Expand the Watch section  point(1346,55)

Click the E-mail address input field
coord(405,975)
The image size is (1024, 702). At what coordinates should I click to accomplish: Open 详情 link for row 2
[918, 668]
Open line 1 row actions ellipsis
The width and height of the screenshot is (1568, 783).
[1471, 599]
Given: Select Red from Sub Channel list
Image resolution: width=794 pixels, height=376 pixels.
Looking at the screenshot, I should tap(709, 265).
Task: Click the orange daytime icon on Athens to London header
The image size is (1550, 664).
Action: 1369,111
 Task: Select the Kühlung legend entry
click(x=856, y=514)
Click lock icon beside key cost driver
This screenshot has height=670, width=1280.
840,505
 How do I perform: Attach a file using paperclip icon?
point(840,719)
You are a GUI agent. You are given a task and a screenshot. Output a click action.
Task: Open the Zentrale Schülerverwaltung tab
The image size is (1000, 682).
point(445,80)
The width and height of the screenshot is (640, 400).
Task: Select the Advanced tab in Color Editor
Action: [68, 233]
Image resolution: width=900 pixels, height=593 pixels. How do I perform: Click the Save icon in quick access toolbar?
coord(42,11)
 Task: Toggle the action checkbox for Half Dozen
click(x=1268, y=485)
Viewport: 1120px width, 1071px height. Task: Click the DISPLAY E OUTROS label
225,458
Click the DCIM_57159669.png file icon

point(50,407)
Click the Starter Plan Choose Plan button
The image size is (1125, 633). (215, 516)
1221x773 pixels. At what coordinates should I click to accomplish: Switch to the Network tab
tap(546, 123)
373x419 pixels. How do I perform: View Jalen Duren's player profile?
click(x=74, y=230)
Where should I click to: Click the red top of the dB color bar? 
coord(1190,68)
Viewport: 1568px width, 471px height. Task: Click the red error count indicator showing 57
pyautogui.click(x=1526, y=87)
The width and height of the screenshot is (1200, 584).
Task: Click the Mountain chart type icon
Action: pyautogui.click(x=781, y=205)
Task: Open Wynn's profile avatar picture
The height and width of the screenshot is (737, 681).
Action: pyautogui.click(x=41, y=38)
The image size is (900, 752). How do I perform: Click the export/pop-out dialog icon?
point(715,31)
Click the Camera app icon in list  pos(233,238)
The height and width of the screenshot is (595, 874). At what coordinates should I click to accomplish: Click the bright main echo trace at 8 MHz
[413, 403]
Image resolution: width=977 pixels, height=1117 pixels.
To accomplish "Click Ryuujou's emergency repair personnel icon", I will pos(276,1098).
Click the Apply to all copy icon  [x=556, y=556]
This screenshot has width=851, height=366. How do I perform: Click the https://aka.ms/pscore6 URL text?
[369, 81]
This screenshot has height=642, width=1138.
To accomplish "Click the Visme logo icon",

• [Description of the task]:
Every line of the records in which the string "list" is found should be counted, and only the count returned.

• [Task result]:
2